* **Parts of the exercise**
[1] Rewrite the home appliance article from "2. Brand value" to "users really need.", substituting "stores" for "retailers".
[2] Extend the home appliance article, picking up from the point where it stops.

* **Passage provided**
* * *
“Stop selling those machines!” … we don’t really need a new one.

Danijel Kurinčič
11 min readJan 27, 2016

This is a 3-part series on the state of home appliance products and our generation’s experience with it. In part one I debate on how we Millenials experience these products and how weird it is for us to own and use them. In part two I demonstrate the reasons why white goods are produced and sold this way. In part three I focus on a possible service-centric solution, basically “what if you would rent that machine” instead of owning it.

Part II: The industry state

In this second part of the 3-part series on state of home appliance industry I focus on the state of the home appliance industry.

I am not the expert in manufacturing anything but hypothetical worlds. The purpose of this article series is to come up with a new business model and showcase it, not to predict the future. The world I will deconstruct in this second part is the way I see it, limited, but interesting I hope.

The reader should take this as a set of assumptions that will serve as a base for the prototype showcase in the next article.

The assumptions are:

  1. Manufacturers have failed to build strong, transparent and lasting relationships with white goods consumers.
  2. Brand value is eroding: retailers are battling price wars and don’t care about brands while manufacturers seem to have specialized in production optimization and cost reduction, rather than quality and experience where the value lies.
  3. Feature creep has severely affected domestic appliance products due to failed understanding of what users really need.
  4. Ecological taxes and EU, eco legislation is a failed attempt to push manufacturers and users into being green — resulting in ineffective solutions and frustration for both.
  5. The smart home shouldn’t be a feature, but an environmental effort. Being efficient and self-sustainable isn’t just cool and better living, but a necessary future.

Let’s dig a little bit deeper into each of these assumptions.
* * *
* **Data shown**
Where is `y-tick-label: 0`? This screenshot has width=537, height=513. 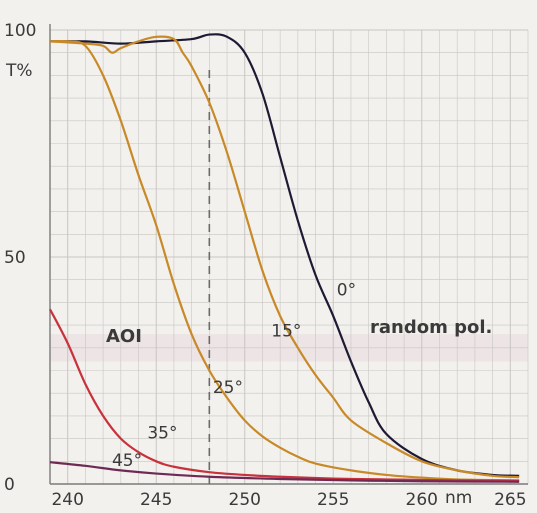
y-tick-label: 0 is located at coordinates (10, 485).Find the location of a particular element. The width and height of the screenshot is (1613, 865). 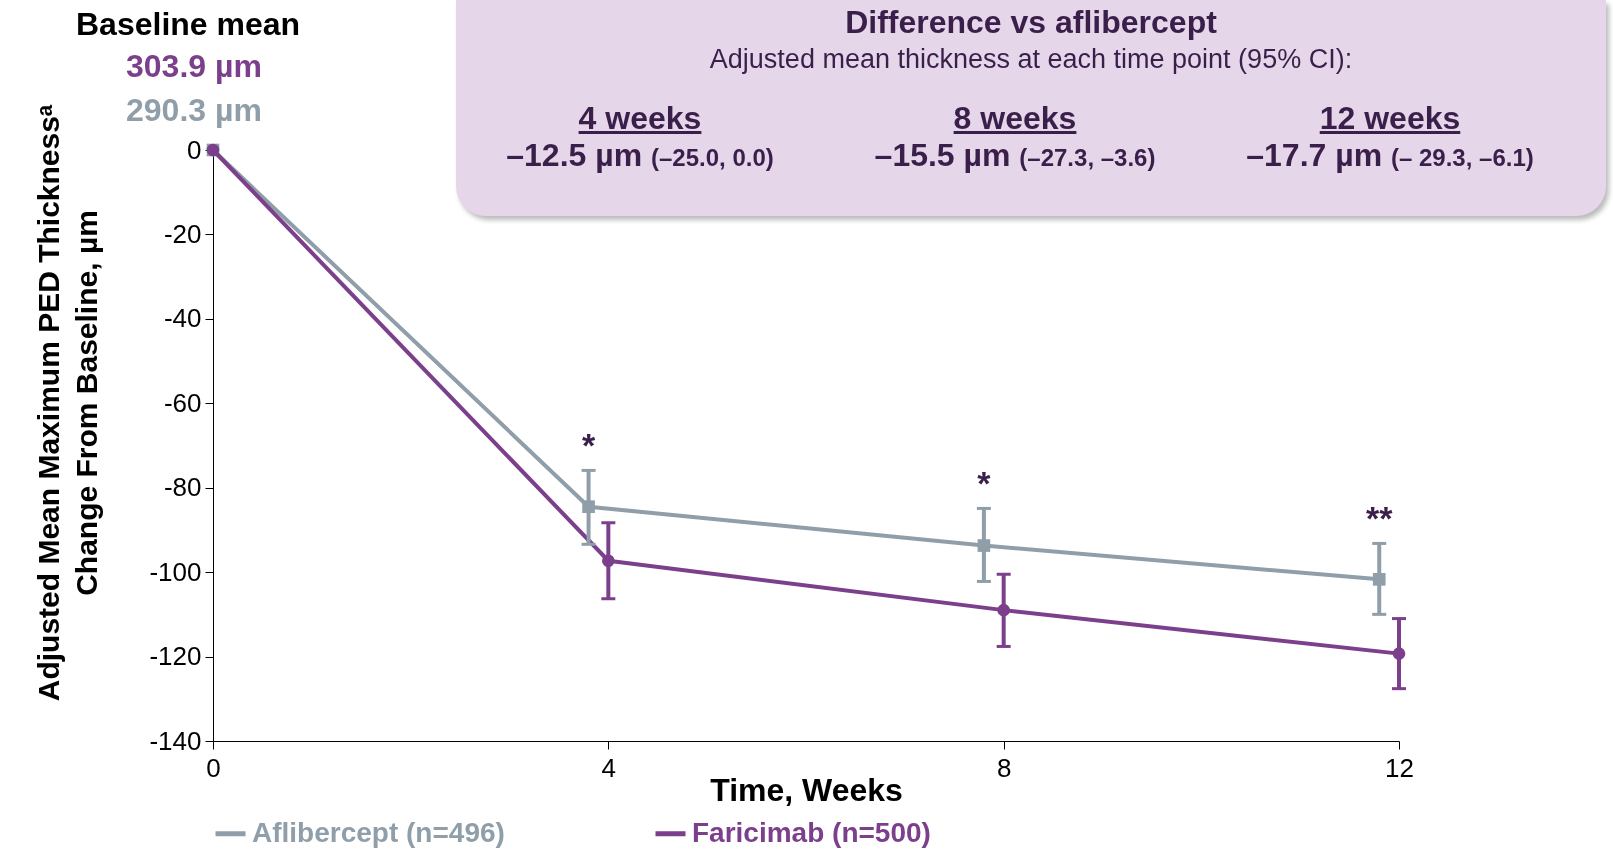

x-tick-label: 12 is located at coordinates (1400, 768).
* * *
* **Answers provided**
[1]
2. Brand value is eroding: stores are battling price wars and don’t care about brands while manufacturers seem to have specialized in production optimization and cost reduction, rather than quality and experience where the value lies.
  3. Feature creep has severely affected domestic appliance products due to failed understanding of what users really need.

[2]
Insincere and cloudy customer relationships

Technological advance has brought appliance producers to a seeming threshold of innovation. Instead of using technology to produce long-lasting, high-quality products, they artificially shorten life-cycles of products in order to boost sales. Selling us features wrapped in fancy names and using technology in order to force us to buy more, has the opposite effect: we stopped believing.

Don’t get me wrong, it is perfectly fine for devices to have a pre-set lifespan. Conversely, the more accurate the predicted product life cycle, the better, at least we know more accurately what to expect, right? It is also totally fine to lock features and offer upgrades on devices — as long as it is clear who pays for what, it is OK. What is not acceptable is hypocrisy about this: it is not fair (and not even legal) to sell products to consumers without offering clearly what they are buying. It is not fair to lie, and it also isn’t a good investment.

VW estimated to have lost US$10 billion in brand value since emissions scandal emerged.

Is longevity something consumers want? Will eventually producers be forced to become transparent about product life cycles?

While we are witnessing other industry giants (Volkswagen) being caught green-washing consumers it is easy to believe that white goods manufacturers are also washing their sins away both legally and illegally to keep being labelled green. It might be as well that the legislation was written without the user in mind, or it might be that manufacturers don’t really care. Whatever the case, offering mysterious ECO buttons and programs without users knowing the impact on environment is definitely at least ineffective if not downright irresponsible and hypocritical.

ECO buttons are a perfect example of this slacktivism — press it and your sins will be forgiven. Environmental responsibility can be measured in Euros not in ECO-buttons and will not be paid back in heavens, but on your backyard.

The World needs producers who are true to their mission to enable people to live better, instead of having the business goal to produce more and sell more. We need transparent, honest, working, sustainable solutions.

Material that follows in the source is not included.